→ **Information shown**
■ ■ ■ ■ ■ ■ ■

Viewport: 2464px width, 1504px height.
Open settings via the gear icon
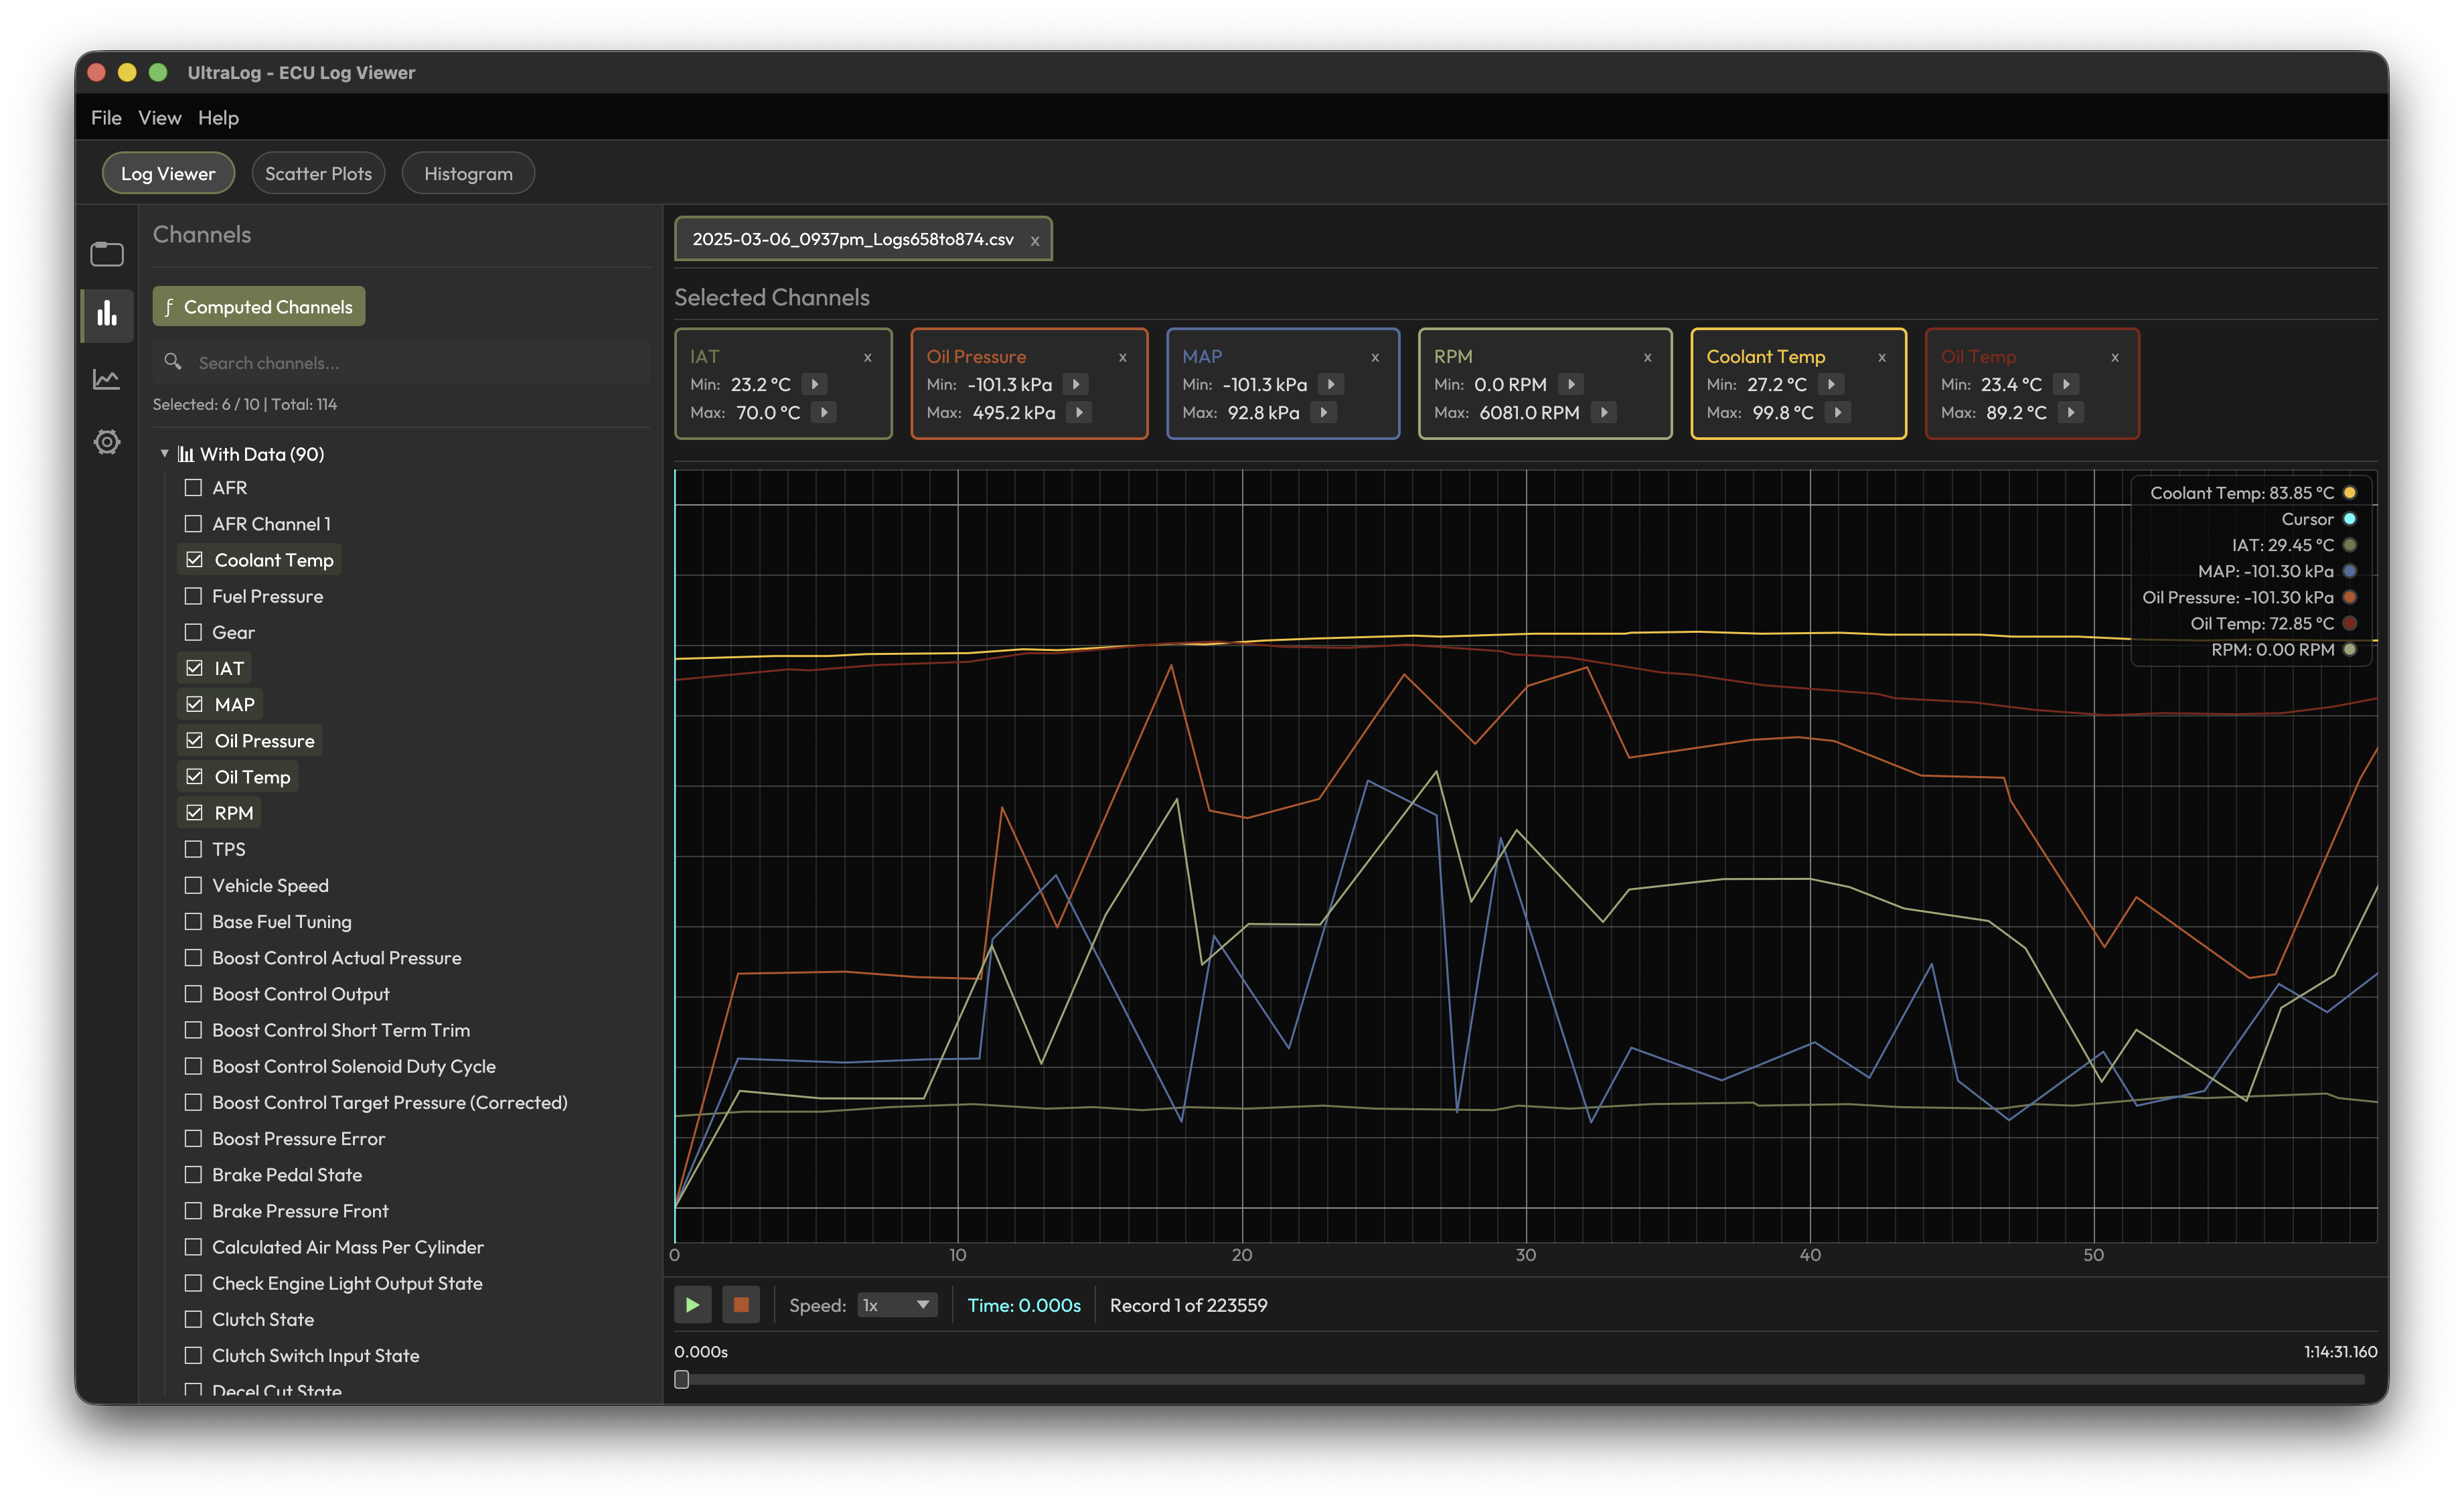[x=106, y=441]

■ ■ ■ ■ ■ ■ ■

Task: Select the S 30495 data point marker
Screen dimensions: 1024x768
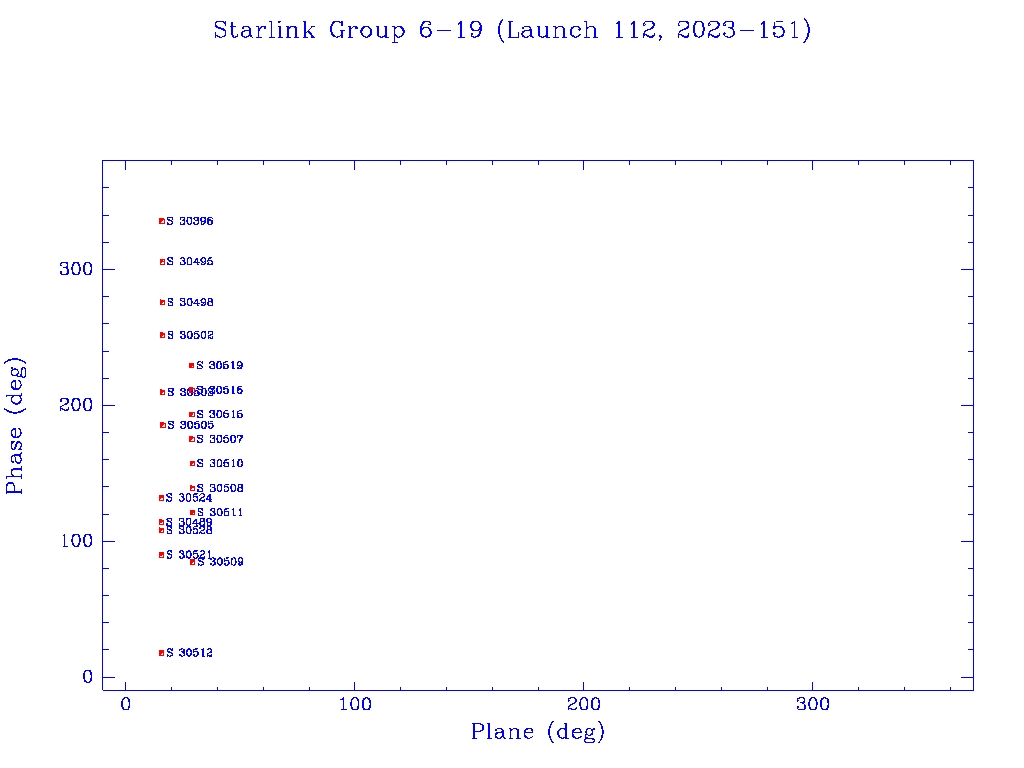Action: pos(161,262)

■ ■ ■ ■ ■ ■ ■

→ **To be done**
Starting at the line that contains "Viewport: 2464px width, 1504px height.", copy each line verbatim through the line that contains "[x=106, y=441]", including both of those lines. Leave the pictures out of your answer.

→ **Reply to the task**
Viewport: 2464px width, 1504px height.
Open settings via the gear icon
[x=106, y=441]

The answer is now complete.